Enfin, vous voudrez peut-être envisager une méthode de convolution différente. Je suggérerais quelque chose basé sur numpy .lib.stride_tricks.as_strided . C'est un moyen quelque peu mystérieux, mais très efficace, d'implémenter une fenêtre glissante avec des tableaux numpy. Je vais le montrer ici comme une alternative à la méthode de convolution que vous avez utilisée, mais n'hésitez pas à ignorer cette partie.
Dans l'ensemble:
plt.plot(vX[window - 1:], movingaverage(vY, window))
A remarque sur les noms: en Python, les noms de variables et de fonctions sont classiquement name_with_underscore. CamelCase est réservé aux noms de classes. np.random .random_integers utilise des limites inclusives tout comme random.randint , mais vous permet de spécifier le nombre d'échantillons à générer. Confusément, np .random.randint a une limite supérieure exclusive, plus comme random.randrange .
Comment décideriez-vous si vous réduisez le début ou la fin de vX?

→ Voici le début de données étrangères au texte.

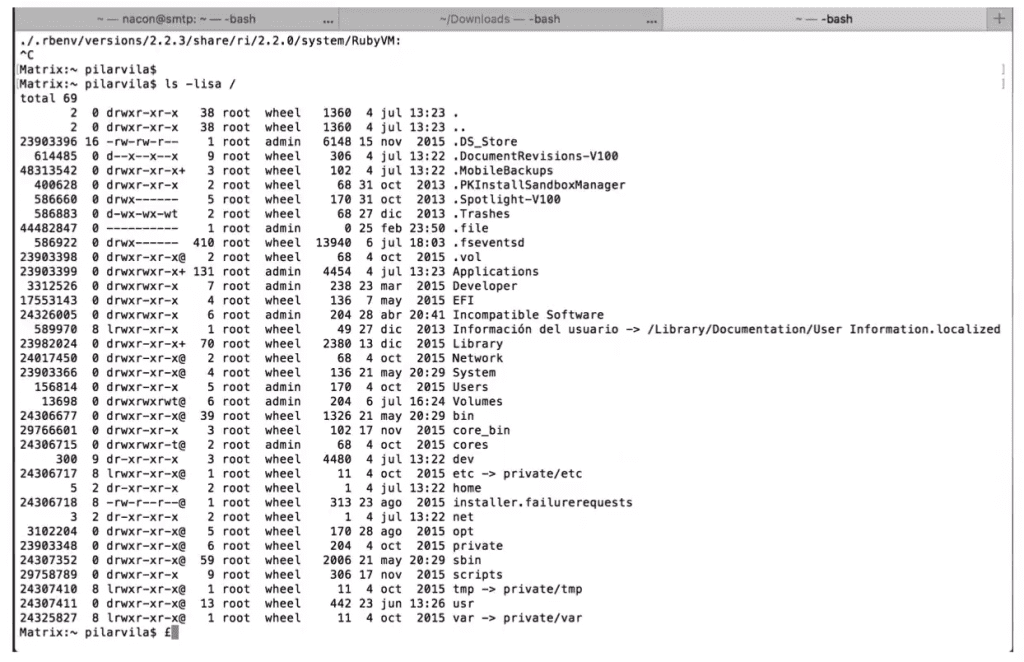
Task: Click the installer.failurerequests file entry
Action: pos(543,503)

Intéressant, je prendrai note de ces suggestions. Je n'ai commencé sur python que cette semaine, donc obtenir des commentaires sur l'optimisation de ma génération sera précieux.
@MikeSperry. La configuration présentée ici est interprétée comme "la moyenne des derniers éléments de window ". Vous pouvez le réinitialiser par n'importe quel nombre 0 x [window - k: -k] . Pour inclure la possibilité de k == 0 , utilisez x [window - k: -k if k else None]
Êtes-vous sûr que l'erreur indique 97? Ça devrait être 96, non?
@MadPhysicist C'est définitivement 96.
Pourriez-vous corriger le message d'erreur que vous affichez alors?